Latino Political Power Awakens

Last week's primary in California showed that Latinos are more active, but the impact is unclear.

California's primary election last week put to rest 20 years of talk about the potential political power of the nation's fast-growing Latino population.

Forget potential. It's here.

Yet like most emerging social forces, it has not arrived tied in a bow. Instead, the California vote showed Latino power to be affecting the political process more than the results and oddly enough, it remains surprisingly unpredictable on issues most central to that community.

The unpredictability factor was starkly evident in the state's overwhelming rejection of its bilingual education program.

The surprise for months leading up to the election was the solid 60 percent-plus majority of Latinos favoring the initiative. It was counterintuitive for many who expected Latinos to see the measure, as its critics did, as a thinly disguised attack on the immigrant community. Proponents of the initiative pointed to Latino support as evidence those suspicions were unfounded and the implicit question for many undecided non-Latino voters was why fight to save bilingual education if a prime beneficiary like the Latino community was eager to see it dismantled.

The next surprise came at the polls when by a 2-to-1 margin, Latinos rejected the initiative, breaking ranks with the electorate as a whole and uncovering a racial divide over the issue that never reared its head during the campaign.

The outcome, though stunning, fit a pattern.

On two other of California's most potent social-policy changes this decade - a 1994 ballot initiative denying social services to illegal immigrants and a 1996 measure ending racial preferences in state employment and education - Latinos also were supportive at the outset, according to polls, but decidedly against on election day.

The gulf between early opinion polls of likely voters and what takes place in the ballot booth is of more than academic interest, say experts on the Latino vote.

"It has serious consequences. It misleads the American public. It sets up an artificial gap between Latino leaders and the rank and file. And it turns out there is no gap. It also has a demobilizing effect and can dissuade some from voting," says Harry Pachon, president of the Thomas Rivera Policy Institute in southern California.

Mr. Pachon says opinion polls may start with an inaccurate reading by extrapolating from too small samples of Latinos and not conducting enough interviews in Spanish. In addition, he explains, because the Latino voting population is largely working class and comprises many first-time voters, the community often does not focus on key issues until very late in the political process.
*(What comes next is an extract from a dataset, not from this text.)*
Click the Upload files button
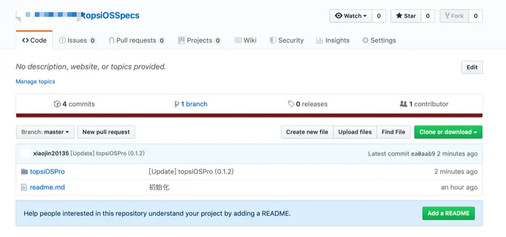 (355, 132)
At that point they take their cue heavily from civic and political leaders, he says.

Pollster Mark DiCamillo of the Field Institute points out that their polls on bilingual education, illegal immigrants, and affirmative action have all shown movement away from support in the weeks ahead of voting on those measures. Still, he acknowledges "the magnitude of change is unique to the Latino community. As a group, they must come to a decision very late in the process."

Mr. DiCamillo adds that the seeming unpredictability of the Latino vote on high-profile social issues is not matched in terms of candidate preferences. There, early poll readings usually accurately reflect the actual outcome.

California is home to more than a third of the nation's Latino population, so that community's electoral clout is most pronounced here. Exit polls from last week's primary show that Latinos share of the votes cast was at an all time high - about 12 percent. That's nearly double what it was in 1990.

In some ways, the prominence of social-policy ballot initiatives in the past four years has energized the Latino electorate, say analysts. The measures were perceived by many as attacks on the Latino community. And their approval by the electorate as a whole "is having the effect of encouraging people to get involved and helping them understand the value of their vote," says Nativo Lopez of Hermandad Mexicana Nacional, based in Orange County, Calif.

Candidates have gotten the message. Though multimillionaire gubernatorial candidate Al Checchi lost his bid for the Democratic nomination, his early courting of Latinos with Spanish-language advertising and attention to Latino leaders was a milestone. "To have a mainstream candidate court the Latino community so early ... has in many ways legitimized the Latino vote," says Guillermo Rodriguez of the Latino Issues Forum in San Francisco.

The gubernatorial candidates, as a group, also spent a record sum on advertising in Spanish-language media and held the state's first debate in Spanish.

In November, Latinos will compete for four state offices: lieutenant governor, controller, insurance commissioner, and superintendent of public instruction. A victory in any of those races would put a Latino in a statewide office for the first time this century.